### Your task
Retype, without alteration, the lines of the material from the one containing "This screenshot has height=442, width=912." through the end of the material, inclusive, and omit the pictures from your answer.
[[ Exercise input, beginning ]]
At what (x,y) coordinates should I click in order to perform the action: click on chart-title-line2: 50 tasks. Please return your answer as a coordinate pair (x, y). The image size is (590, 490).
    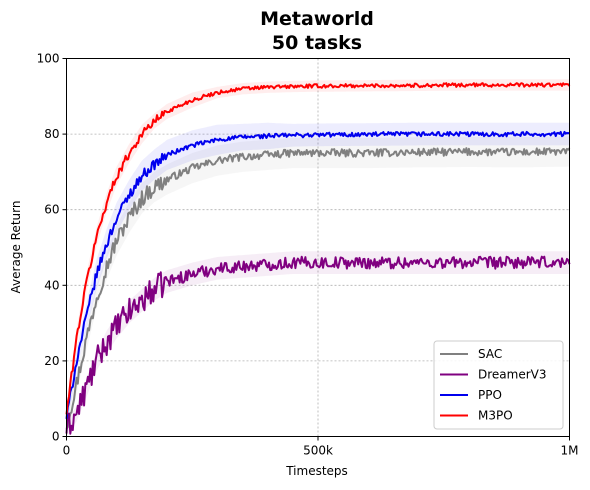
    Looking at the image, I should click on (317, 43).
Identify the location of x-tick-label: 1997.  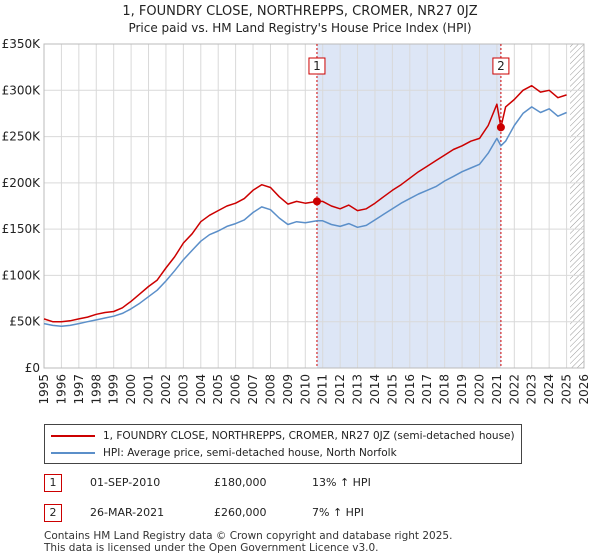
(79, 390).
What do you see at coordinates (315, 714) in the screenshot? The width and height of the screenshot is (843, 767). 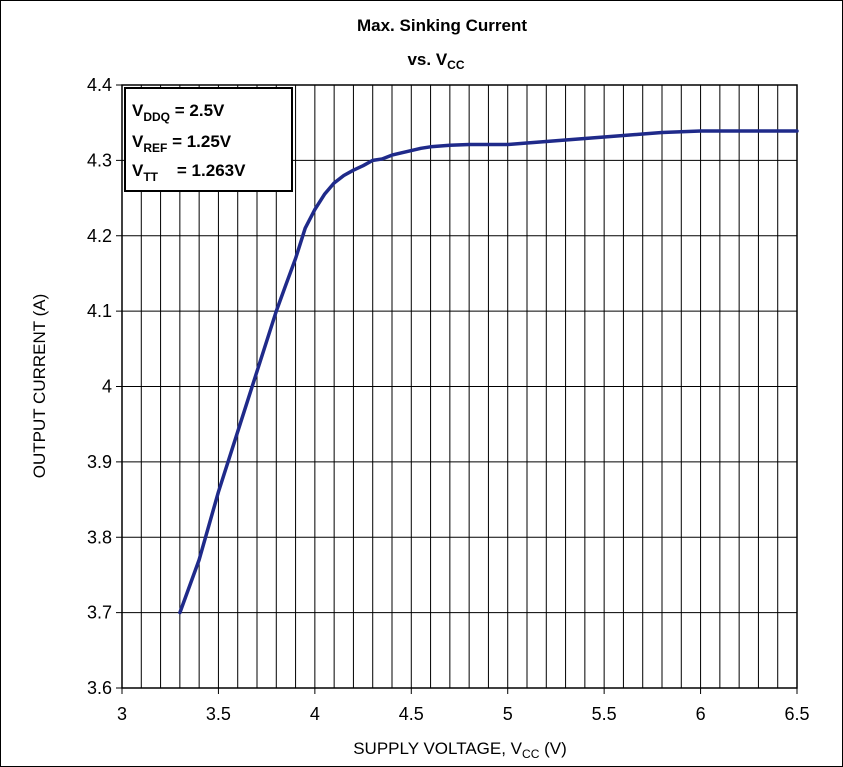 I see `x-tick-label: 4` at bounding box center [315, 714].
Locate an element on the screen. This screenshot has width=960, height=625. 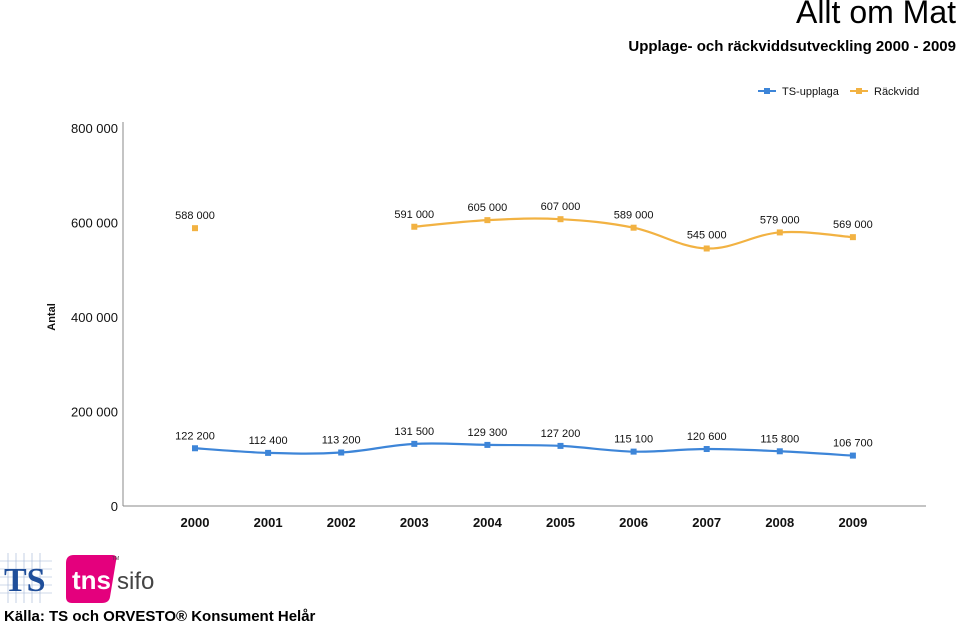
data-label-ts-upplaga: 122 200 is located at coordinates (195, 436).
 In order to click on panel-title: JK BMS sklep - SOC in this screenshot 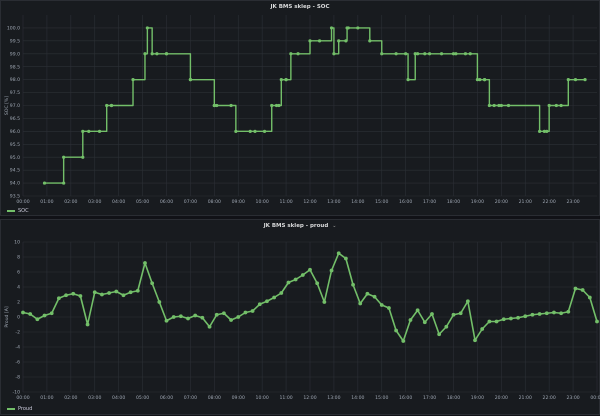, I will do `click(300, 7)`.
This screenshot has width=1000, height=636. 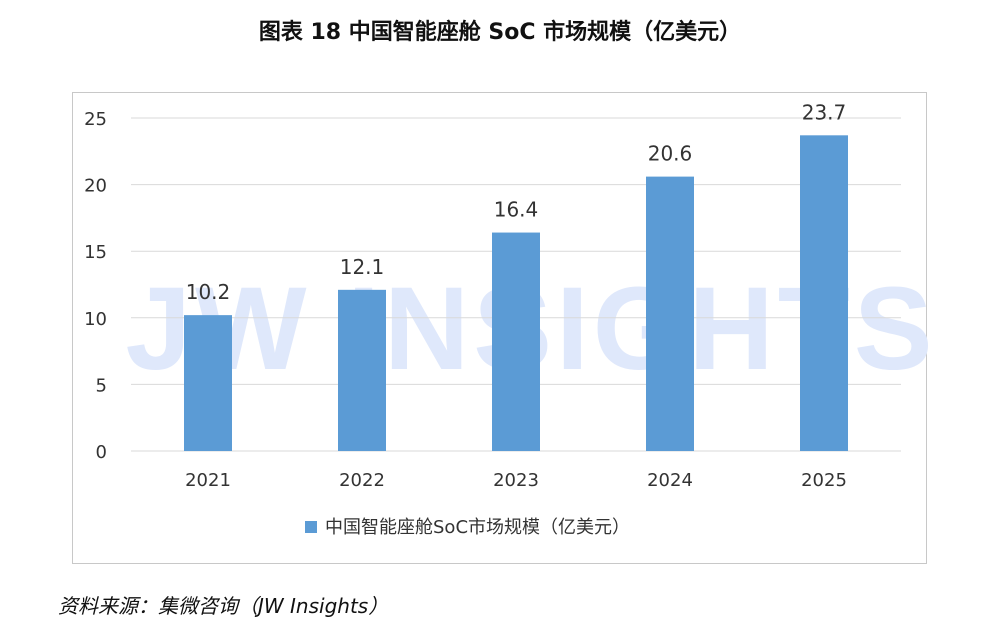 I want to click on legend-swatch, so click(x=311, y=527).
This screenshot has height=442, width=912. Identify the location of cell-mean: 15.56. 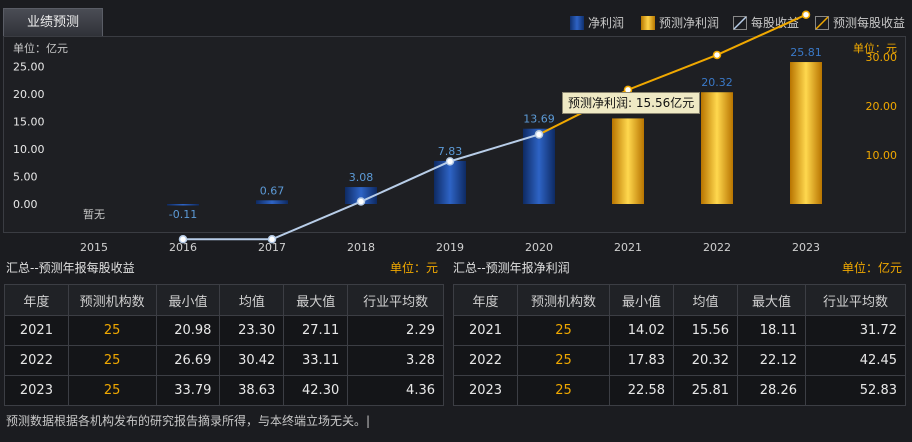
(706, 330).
[[ Exercise input, end ]]
### Solution to this task
This screenshot has height=442, width=912. Identify the location of cell-mean: 15.56. 
(706, 330).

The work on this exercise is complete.